Friday, 19 May 2017

Story vs Plot

For a definition of a story we turn to British literary scholar Richard Bradford who defines a story by citing the work of the Russian theorist Viktor Shklovsky:
Shklovsky (1917) reduced fictional structures to two opposing and interactive dimensions: sjuzhet and fabula.  Fabula refers to the actuality and the chronological sequence of the events that make up a narrative; and the sjuzhet to the order, manner, and style in which they are presented in the novel in question. The fabula of Dickens's Great Expectations (1861) concerns the experiences, in and around London, from the early childhood to adulthood of Pip.  Its sjuzhet involves the presentation of these events in Pip's first-person account [...].  In Dickens's novel, the first-person manner of the sjuzhet has the effect of personalizing the fabula; Pip's description of Miss Havisham and of his relationship with Estella is...influenced by factors such as his own emotion[...] his...habits and his...perspective. [Richard Bradford, Stylistics (London 1997), p. 52.]

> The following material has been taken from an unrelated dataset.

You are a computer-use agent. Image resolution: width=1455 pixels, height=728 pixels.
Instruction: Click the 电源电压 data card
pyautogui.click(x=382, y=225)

A narrative text contains a fabula, also known as story; and a sjuzhet, known as plot. 
·         Fabula (story: what)– the raw materials (such as the literal events and their chronological sequence). 

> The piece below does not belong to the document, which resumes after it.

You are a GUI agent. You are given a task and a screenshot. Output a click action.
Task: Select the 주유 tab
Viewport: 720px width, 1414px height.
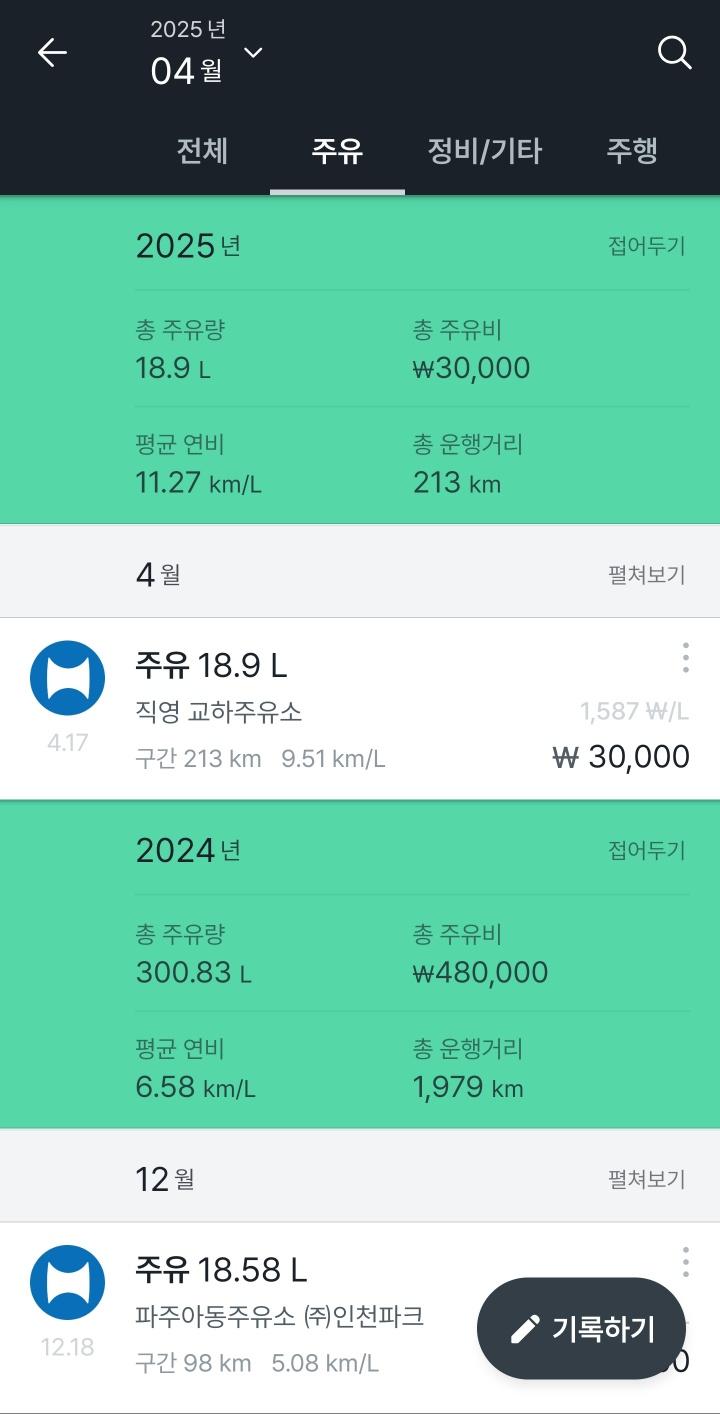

A text must have some kind of logic, some kind of recognizable sequence and that's what a fabula provides.
In fact some theorists argue that if a story doesn't mirror human behavior in a way a reader can recognize then they won't understand it, and your story is useless.  

·         Sjuzhet (plot: how) The narrator gives the story its sjuzhet when they filter the events through their perspective.  So the sjuzhet encompasses all of the devices that a narrator has at their disposal when they tell the fabula to the reader.